With two possible matches, do either produce adequate balance? As noted previously, the RItools package provides a method of quantifying balance in a matched set. The method (discussed in detail in Hansen and Bowers (2008)) compares treatment and control units within each block on a difference of means for each variable. Combining the these differences follows a chi-squared distribution. We can compare all the matches at the same time, along with the raw data (see the strata argument).

 > (allbalance <- xBalance(pr ~ . - (cost + pr), data = nuclearplants, report = c("chisquare.test", "std.diffs"), strata = data.frame(original = factor("none"), m1, m2))) strata original m1 m2 stat std.diff std.diff std.diff vars date -0.11468 -0.23368 0.06902 t1 0.10630 -0.01666 0.30232 t2 1.03269 * 0.27487 0.65635 cap 0.34012 -0.03631 0.24860 ne -0.16312 -0.47647 -0.13433 ct -0.30797 -0.65565 -0.78858 * bw 0.04511 0.29570 -0.20169 cum.n -0.09760 -0.00887 -0.16724 pt 0.41382 0.60274 0.00000 ---Overall Test--- chisquare df p.value original 12.39 9 0.192 m1 5.15 9 0.821 m2 10.07 9 0.345 --- Signif. codes: 0 ‘***’ 0.001 ‘** ’ 0.01 ‘* ’ 0.05 ‘. ’ 0.1 ‘ ’ 1 

Both matches provide good balance.

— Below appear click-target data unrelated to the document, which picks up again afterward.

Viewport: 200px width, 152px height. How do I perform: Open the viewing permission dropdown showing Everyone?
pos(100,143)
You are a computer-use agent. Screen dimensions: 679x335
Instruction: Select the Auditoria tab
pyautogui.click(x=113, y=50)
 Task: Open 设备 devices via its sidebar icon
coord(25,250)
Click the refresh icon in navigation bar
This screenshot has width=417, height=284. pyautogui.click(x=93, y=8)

With a value of 0.821 we might be tempted to prefer the unconstrained match; however, with a p-value of 0.345, the match with a caliper also provides reasonable assurances of balance. As either provides plausible balance, researchers might choose to concentrate on substantively important covariates. When xBalance reports “std.diffs” (as above), we can plot the result to get a visual picture of balance on each covariate.

 > plot(allbalance) 

Analysis

Since we now have data that approximates a randomized experiment, we can use the same techniques to analyze this data as any blocked randomized experiment. For example, one-way ANOVA using pr as the treatment factor and m1 as the blocking factor.

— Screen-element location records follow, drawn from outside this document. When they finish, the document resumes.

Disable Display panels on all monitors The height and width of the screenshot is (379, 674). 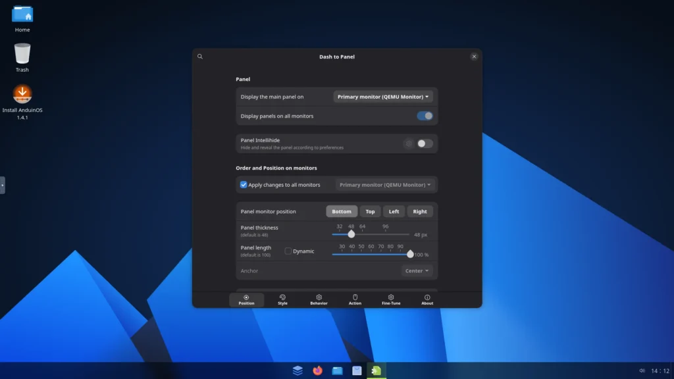pyautogui.click(x=425, y=116)
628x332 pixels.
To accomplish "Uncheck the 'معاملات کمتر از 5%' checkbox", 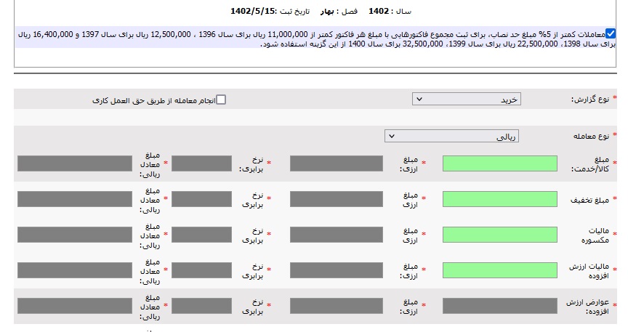I will 609,33.
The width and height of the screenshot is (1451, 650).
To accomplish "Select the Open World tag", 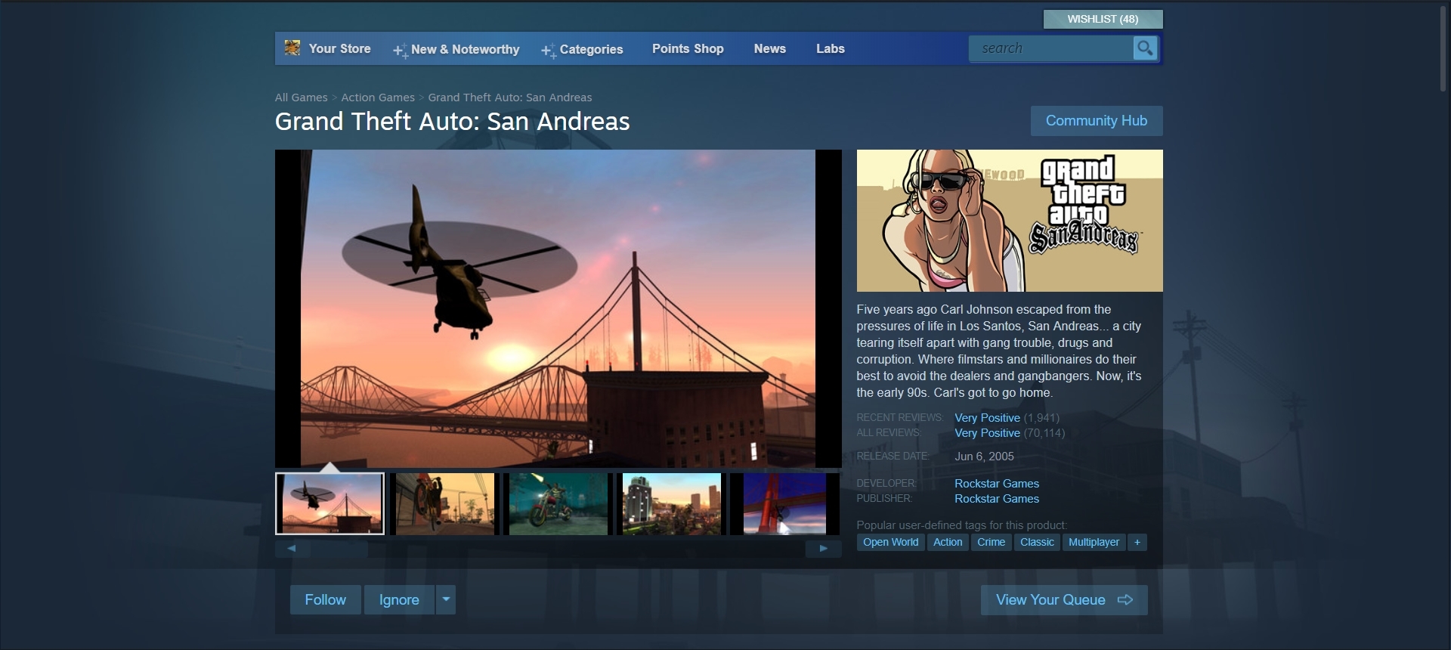I will 890,542.
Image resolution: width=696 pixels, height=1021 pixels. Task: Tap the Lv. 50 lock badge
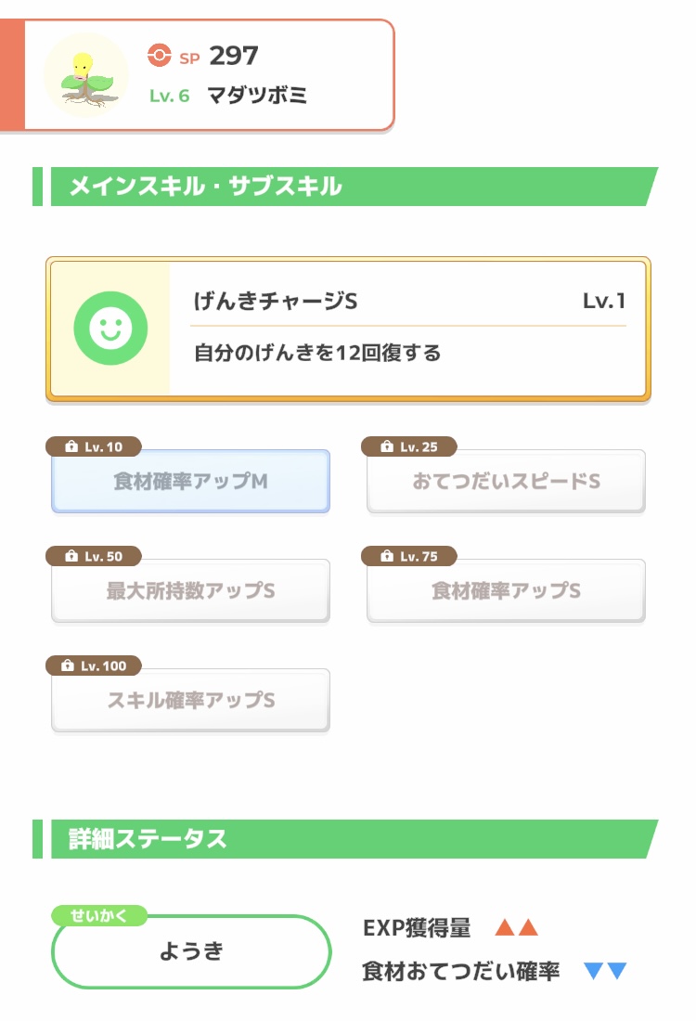(94, 556)
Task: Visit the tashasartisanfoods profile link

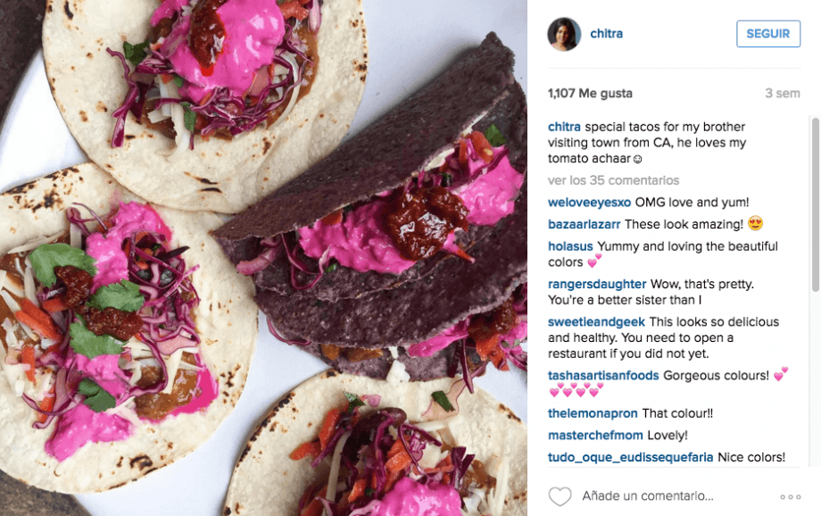Action: 603,376
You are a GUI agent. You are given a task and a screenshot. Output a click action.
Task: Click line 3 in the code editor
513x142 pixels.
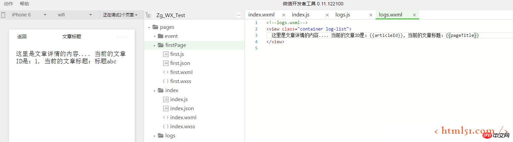369,35
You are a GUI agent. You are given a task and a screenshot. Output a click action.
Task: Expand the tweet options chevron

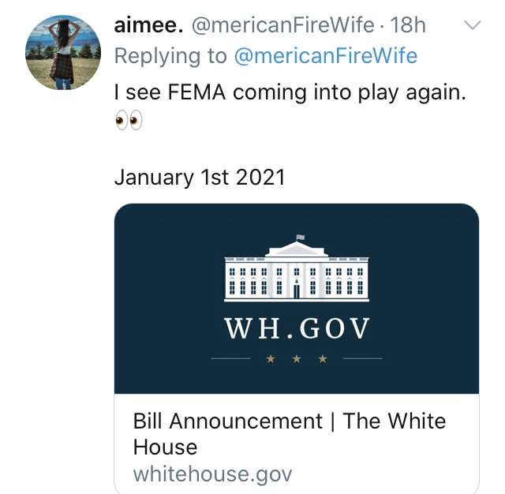tap(472, 25)
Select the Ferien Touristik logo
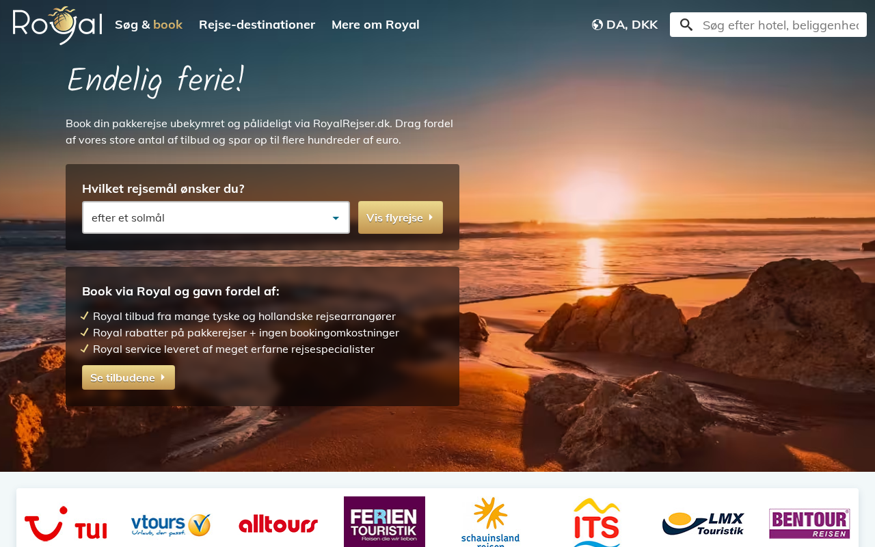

 > anova(lm(nuclearplants$cost ~ nuclearplants$pr + m1)) Analysis of Variance Table Response: nuclearplants$cost Df Sum Sq Mean Sq F value Pr(>F) nuclearplants$pr 1 9037 9037 0.3394 0.5654 m1 5 222410 44482 1.6704 0.1785 Residuals 25 665726 26629 

Under conventional levels, we do not observe either the treatment or the blocking factor reach statistical significance. So we can conclude that existing lightwater reactors do not have an effect on construction costs that we can differentiate from chance.

Conclusion

In the analysis, I chose one of two plausible matches. It so happened that I selected the match with the larger p-value. Does this indicate that we should select the match with the highest p-value, as it most closely approximates a randomly allocated treatment? I would caution against that conclusion. Within the set of matches that are plausibly balanced, it is difficult to argue that one match is truly better than another. While in expectation, randomized treatments are perfectly balanced, in pratice, small deviations should be expected (with fewer deviations in larger experimental populations).

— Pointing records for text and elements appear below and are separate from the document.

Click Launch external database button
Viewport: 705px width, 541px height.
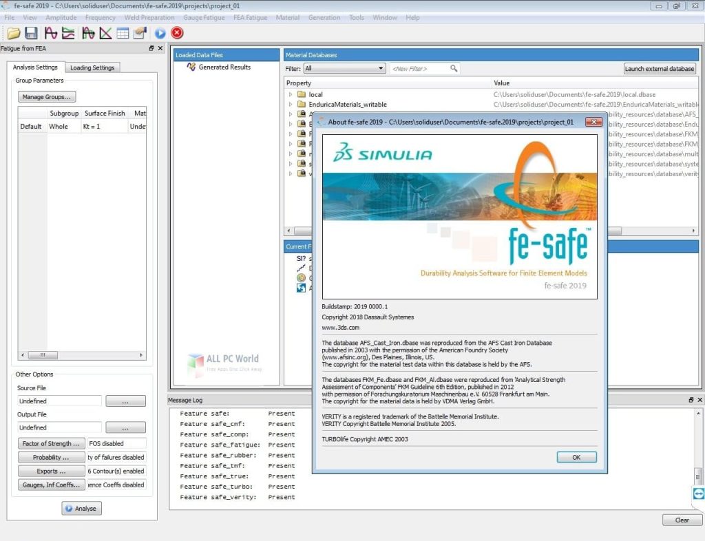[x=659, y=68]
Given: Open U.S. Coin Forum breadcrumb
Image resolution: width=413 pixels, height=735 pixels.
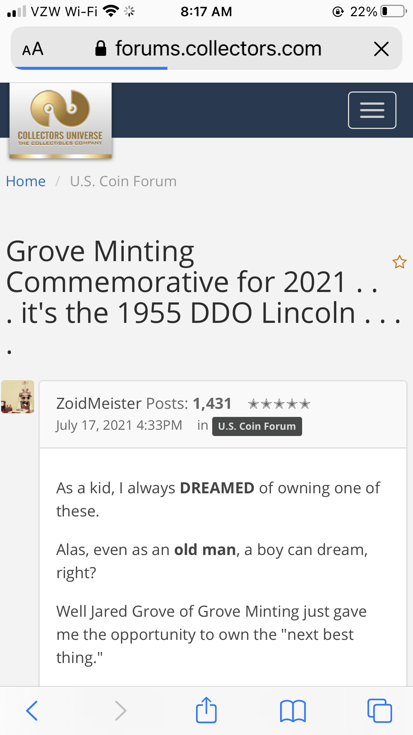Looking at the screenshot, I should (123, 181).
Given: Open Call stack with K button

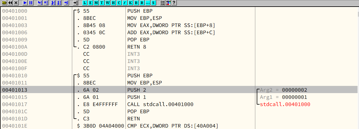Looking at the screenshot, I should coord(131,3).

In short, don’t sweat the small stuff. Find a reasonable match and go with it. In fact, you may find that matches with lower p-values provide interesting substantive results. Here is an analysis of the second match, which included a caliper on the date of construction:

 > anova(lm(nuclearplants$cost ~ nuclearplants$pr + m2)) Analysis of Variance Table Response: nuclearplants$cost Df Sum Sq Mean Sq F value Pr(>F) nuclearplants$pr 1 4185 4185 0.2035 0.65654 m2 8 396199 49525 2.4080 0.05098 . Residuals 21 431905 20567 --- Signif. codes: 0 ‘***’ 0.001 ‘**’ 0.01 ‘*’ 0.05 ‘.’ 0.1 ‘ ’ 1 

This matching indicates a significant blocking effect, which suggests that limiting matches by date may have something to do with the resulting costs. If we had blindly pursued higher p-value matches, we might not have observed this interesting result.